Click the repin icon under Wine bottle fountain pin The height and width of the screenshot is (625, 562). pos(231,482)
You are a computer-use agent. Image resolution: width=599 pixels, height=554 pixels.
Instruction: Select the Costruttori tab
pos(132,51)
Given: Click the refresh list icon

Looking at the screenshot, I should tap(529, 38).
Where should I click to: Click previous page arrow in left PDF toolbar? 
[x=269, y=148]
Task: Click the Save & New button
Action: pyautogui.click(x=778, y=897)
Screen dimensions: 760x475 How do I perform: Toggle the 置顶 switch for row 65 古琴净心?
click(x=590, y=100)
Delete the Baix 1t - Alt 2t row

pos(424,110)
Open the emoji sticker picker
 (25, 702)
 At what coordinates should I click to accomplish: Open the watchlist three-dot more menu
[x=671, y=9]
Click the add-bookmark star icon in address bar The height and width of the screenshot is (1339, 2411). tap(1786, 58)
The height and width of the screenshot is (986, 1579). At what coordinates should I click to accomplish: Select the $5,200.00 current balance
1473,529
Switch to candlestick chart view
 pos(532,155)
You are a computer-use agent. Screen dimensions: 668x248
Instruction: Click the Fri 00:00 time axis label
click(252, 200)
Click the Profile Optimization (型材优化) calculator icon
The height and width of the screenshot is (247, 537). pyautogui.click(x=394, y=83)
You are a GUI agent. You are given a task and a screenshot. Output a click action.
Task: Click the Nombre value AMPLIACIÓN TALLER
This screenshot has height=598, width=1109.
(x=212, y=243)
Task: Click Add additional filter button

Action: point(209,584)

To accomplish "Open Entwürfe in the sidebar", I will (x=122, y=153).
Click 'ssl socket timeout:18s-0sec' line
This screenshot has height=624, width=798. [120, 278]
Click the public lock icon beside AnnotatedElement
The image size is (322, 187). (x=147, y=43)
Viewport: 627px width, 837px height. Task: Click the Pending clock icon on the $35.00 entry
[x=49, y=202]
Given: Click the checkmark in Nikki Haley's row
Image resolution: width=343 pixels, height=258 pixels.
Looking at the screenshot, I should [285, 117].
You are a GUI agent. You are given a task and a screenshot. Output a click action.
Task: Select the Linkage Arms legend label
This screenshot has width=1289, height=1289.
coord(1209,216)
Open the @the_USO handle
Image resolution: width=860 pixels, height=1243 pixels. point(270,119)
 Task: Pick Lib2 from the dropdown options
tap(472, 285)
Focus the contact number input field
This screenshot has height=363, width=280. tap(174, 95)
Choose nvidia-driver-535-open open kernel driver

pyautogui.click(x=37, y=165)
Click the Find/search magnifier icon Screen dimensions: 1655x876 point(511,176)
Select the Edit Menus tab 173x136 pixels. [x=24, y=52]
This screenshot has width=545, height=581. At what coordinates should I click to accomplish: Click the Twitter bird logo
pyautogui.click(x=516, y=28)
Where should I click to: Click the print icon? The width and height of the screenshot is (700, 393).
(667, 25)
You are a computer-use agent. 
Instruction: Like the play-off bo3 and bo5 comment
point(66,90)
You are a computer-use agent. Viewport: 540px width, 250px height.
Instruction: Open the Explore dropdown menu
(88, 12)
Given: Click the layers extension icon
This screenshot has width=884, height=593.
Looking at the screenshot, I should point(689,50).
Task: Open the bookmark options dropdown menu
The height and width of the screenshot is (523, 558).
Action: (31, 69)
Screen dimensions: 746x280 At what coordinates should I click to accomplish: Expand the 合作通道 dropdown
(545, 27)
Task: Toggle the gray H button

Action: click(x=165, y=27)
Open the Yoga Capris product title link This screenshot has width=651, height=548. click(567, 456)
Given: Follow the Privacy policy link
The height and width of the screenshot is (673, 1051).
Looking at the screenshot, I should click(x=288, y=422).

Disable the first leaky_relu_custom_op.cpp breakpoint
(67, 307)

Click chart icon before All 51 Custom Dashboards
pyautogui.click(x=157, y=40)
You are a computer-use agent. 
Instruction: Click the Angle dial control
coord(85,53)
# # # # # # #
• Your task: Reproduce the data from the line with "You are a computer-use agent. Screen" up to and including the line with "[x=49, y=202]", replacing "Instruction" with "Goal" and keeping everything else the same.

• Correct result:
You are a computer-use agent. Screen dimensions: 668x248
Goal: Click the Fri 00:00 time axis label
click(252, 200)
Click the Profile Optimization (型材优化) calculator icon
The height and width of the screenshot is (247, 537). pyautogui.click(x=394, y=83)
You are a GUI agent. You are given a task and a screenshot. Output a click action.
Task: Click the Nombre value AMPLIACIÓN TALLER
This screenshot has height=598, width=1109.
(x=212, y=243)
Task: Click Add additional filter button

Action: point(209,584)

To accomplish "Open Entwürfe in the sidebar", I will (x=122, y=153).
Click 'ssl socket timeout:18s-0sec' line
This screenshot has height=624, width=798. [120, 278]
Click the public lock icon beside AnnotatedElement
The image size is (322, 187). (x=147, y=43)
Viewport: 627px width, 837px height. Task: Click the Pending clock icon on the $35.00 entry
[x=49, y=202]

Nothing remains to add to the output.